Latihan Singkat 1
Jawab pertanyaan berikut berdasarkan teks tentang harta Boediono:
(a) Berapa rupiah kenaikan harta Boediono menurut catatan KPK?
(b) Siapa nama Deputi Pencegahan KPK yang disebut dalam teks?
(c) Berapa nilai logam mulia milik Boediono?
Latihan Singkat 2
Tulis ulang bagian teks tentang harta Boediono mulai dari "Usai verifikasi, Deputi" sampai dengan "Rp 5,8 miliar.", dan tukar "Usai verifikasi" dengan "Setelah verifikasi".
Latihan Singkat 3
Sambung teks tentang laporan harta Boediono mulai dari kalimat terakhirnya.

Kutipan Teks
/---

BoedionoTerlepas dari perdebatan apakah Boediono penganut neoliberalisme dan sebagainya, kesantunan dan kesederhanaannya tak harus menutupi, peran lain Boediono sebagai pejabat publik. Tak pula karena alasan kursi-kursi di rumahnya, sudah banyak yang bolong seperti yang kemudian juga ditulis oleh Faisal.

oleh Rusdi Mathari
Pekan lalu, Boediono melaporkan kekayaannya kepada KPK. Catatan lembaga itu menyebutkan, ada kenaikan harta sebesar Rp 3,4 miliar atau 18,3 persen dari posisi kekayaan Boediono per 31 Mei 2008. Jika pada akhir Mei tahun lalu itu, harta Boediono masih tercatat sekitar Rp 18,6 miliar kini sudah menjadi Rp 22,06 miliar.

Usai verifikasi, Deputi Pencegahan KPK Eko Tjiptadi mengatakan, harta Boediono meliputi harta bergerak dan harta tidak bergerak. Yang tidak bergerak berupa tanah dan bangunan yang per 24 Februari 2006 mencapai Rp 2,2 miliar. Harta ini setahun lalu sudah naik dua kali lipat menjadi Rp 5,8 miliar.

Boediono diketahui juga memiliki alat transportasi dan mesin senilai Rp 646 juta meski dalam laporan pekan lalu, nilai hartanya itu turun menjadi Rp 512 juta. Selain logam mulia bernilai Rp 83 juta, Boediono tercatat juga memiliki surat berharga senilai Rp 600 juta, giro dan setara kas Rp 11,5 miliar, dan US$ 10 ribu. Tak ada utang yang dilaporkan oleh Boediono. Dia juga tak memiliki tanggungan utang (piutang).

\---

Item mentah:
/---

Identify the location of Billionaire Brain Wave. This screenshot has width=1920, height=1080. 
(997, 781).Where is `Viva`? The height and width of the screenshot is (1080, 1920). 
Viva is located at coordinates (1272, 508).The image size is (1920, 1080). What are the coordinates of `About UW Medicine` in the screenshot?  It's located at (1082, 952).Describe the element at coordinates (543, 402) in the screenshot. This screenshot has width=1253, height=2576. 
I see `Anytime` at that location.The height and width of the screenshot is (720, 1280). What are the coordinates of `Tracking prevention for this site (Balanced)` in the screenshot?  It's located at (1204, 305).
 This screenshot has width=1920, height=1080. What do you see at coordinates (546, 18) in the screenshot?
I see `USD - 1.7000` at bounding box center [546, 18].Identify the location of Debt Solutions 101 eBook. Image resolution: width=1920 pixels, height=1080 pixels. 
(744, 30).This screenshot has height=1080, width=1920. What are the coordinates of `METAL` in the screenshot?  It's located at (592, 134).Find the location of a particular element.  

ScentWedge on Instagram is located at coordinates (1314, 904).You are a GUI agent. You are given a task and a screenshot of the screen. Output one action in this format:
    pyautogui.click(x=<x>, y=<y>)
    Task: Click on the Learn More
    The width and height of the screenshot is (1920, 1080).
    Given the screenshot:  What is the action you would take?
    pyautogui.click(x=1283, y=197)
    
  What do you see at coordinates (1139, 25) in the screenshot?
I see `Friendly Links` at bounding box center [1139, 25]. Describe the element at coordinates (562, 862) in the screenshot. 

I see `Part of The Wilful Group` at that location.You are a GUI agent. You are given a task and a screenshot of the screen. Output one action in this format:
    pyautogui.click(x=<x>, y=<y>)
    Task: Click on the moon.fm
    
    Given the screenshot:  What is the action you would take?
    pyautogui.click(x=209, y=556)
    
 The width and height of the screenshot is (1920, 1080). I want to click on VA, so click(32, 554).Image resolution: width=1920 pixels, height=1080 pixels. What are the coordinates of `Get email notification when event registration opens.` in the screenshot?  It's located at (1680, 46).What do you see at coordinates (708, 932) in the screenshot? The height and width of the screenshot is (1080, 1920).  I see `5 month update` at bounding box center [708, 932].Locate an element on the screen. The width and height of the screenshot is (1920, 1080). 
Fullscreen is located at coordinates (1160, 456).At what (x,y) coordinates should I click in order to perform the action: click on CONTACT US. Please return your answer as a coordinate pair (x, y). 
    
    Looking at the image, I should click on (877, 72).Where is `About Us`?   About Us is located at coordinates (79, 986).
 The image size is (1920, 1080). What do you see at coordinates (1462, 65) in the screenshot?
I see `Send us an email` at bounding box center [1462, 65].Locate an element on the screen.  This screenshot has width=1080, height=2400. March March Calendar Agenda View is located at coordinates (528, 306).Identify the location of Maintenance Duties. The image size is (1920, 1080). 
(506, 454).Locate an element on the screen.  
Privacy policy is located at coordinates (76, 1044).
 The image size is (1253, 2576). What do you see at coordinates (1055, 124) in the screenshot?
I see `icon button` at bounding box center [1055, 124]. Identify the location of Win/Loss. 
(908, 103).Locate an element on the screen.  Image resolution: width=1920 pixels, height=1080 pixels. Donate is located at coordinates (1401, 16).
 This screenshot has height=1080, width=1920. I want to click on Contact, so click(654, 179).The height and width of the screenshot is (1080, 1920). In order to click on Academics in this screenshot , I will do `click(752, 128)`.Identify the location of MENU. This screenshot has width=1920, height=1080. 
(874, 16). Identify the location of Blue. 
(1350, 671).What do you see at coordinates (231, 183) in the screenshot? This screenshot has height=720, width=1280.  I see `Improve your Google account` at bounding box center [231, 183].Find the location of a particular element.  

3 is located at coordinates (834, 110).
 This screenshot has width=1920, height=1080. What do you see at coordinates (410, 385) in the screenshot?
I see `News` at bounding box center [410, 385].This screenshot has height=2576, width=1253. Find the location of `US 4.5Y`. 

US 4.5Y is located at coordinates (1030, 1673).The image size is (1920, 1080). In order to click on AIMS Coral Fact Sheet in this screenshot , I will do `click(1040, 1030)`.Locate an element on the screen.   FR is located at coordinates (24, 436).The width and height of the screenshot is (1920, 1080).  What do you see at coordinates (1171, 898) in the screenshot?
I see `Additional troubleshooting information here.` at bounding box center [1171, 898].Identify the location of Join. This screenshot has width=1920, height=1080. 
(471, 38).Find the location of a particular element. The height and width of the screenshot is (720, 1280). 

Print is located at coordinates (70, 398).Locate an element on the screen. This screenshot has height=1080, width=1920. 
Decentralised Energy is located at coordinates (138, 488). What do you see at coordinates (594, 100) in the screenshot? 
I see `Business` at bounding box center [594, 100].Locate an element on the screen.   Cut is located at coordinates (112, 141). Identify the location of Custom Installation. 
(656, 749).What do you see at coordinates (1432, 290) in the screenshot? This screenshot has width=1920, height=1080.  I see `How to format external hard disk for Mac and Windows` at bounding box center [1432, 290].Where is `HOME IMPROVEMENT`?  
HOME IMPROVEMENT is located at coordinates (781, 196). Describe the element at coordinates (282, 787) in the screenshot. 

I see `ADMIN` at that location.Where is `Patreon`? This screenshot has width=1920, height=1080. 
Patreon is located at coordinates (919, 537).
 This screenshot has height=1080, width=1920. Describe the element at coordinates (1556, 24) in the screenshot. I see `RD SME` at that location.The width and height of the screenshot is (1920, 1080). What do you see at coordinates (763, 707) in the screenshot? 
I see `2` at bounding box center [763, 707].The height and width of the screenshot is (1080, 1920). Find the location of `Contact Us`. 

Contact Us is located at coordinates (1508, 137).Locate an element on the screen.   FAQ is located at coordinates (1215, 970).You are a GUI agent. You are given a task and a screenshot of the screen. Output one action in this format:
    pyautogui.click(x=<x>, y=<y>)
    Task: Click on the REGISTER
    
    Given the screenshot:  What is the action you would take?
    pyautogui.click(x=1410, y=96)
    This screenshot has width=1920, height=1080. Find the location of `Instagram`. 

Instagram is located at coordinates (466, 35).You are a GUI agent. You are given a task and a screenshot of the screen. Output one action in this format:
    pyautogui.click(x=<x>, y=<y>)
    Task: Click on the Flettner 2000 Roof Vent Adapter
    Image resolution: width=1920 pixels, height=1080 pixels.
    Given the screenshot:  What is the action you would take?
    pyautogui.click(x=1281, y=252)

\---

Jawaban 1
(a) Rp 3,4 miliar
(b) Eko Tjiptadi
(c) Rp 83 juta

Jawaban 2
Setelah verifikasi, Deputi Pencegahan KPK Eko Tjiptadi mengatakan, harta Boediono meliputi harta bergerak dan harta tidak bergerak. Yang tidak bergerak berupa tanah dan bangunan yang per 24 Februari 2006 mencapai Rp 2,2 miliar. Harta ini setahun lalu sudah naik dua kali lipat menjadi Rp 5,8 miliar.

Jawaban 3
Lahir di Blitar (Jawa Timur), 25 Februari 1943, dengan kekayaannya itu Boediono memang dikenal sebagai sosok yang santun dan tak banyak bicara. Barangkali itulah yang menjadi salah satu alasan Yudhoyono, menunjuknya sebagai menko perekonomian 5 Desember 2005, menggantikan Aburizal Bakrie yang digeser menjadi menko kesra. Jabatan itu sebetulnya warisan Soeharto dan dianggap sebagai posisi bergengsi di kabinet.

Sesuai Pasal 8 Keputusan Presiden RI No. 100 Tahun 2001, tugas menko perekonomian adalah membantu Presiden dalam mengkoordinasikan dan menyinkronkan penyiapan dan penyusunan kebijakan serta pelaksanaannya di bidang perekonomian. Kewenangannya meliputi  penetapan kebijakan secara makro untuk keterpaduan dan sinkronisasi seluruh kebijakan lembaga pemerintah di bidangnya; perumusan dan penetapan agenda dan prioritas kebijakan secara makro di bidangnya; penyusunan rencana makro untuk menyinkronkan rencana dan program lembaga pemerintah di bidangnya; penandatanganan perjanjian atau persetujuan internasional berdasarkan pelimpahan wewenang dari Presiden di bidangnya; dan penetapan putusan hasil koordinasi (lihat “Keputusan Presiden No.100 Tahun 2001 Tentang Kedudukan, Tugas, Fungsi, Kewenangan, Susunan Organisasi, Dan Tata Kerja Menteri Negara Koordinator”).

Beras dan CPO
Belum setahun menjabat menko perekonomian, Boediono dan tim ekonominya kemudian memutuskan untuk mengimpor beras. Itu terjadi pada 4 September 2006. Saat itu pemerintah melalui Departemen Perdagangan, menerbitkan surat persetujuan impor beras melalui Surat Menteri Perdagangan Nomor 760/M-DAG/9/2006 perihal Impor Beras untuk Cadangan Beras Pemerintah. Jumlahnya mencapai 210 ribu ton beras putih.

Pemerintah waktu itu beralasan, impor beras itu disebabkan oleh harga beras di dalam negeri pada bulan berjalan (September) yang sudah sangat tinggi yaitu Rp 5.091 per kilogram atau naik 58,23 persen dibandingkan dengan harga rata-rata pada Agustus 2005. Perhitungan itu diketahui dari 614 transaksi yang terjadi di 16 provinsi.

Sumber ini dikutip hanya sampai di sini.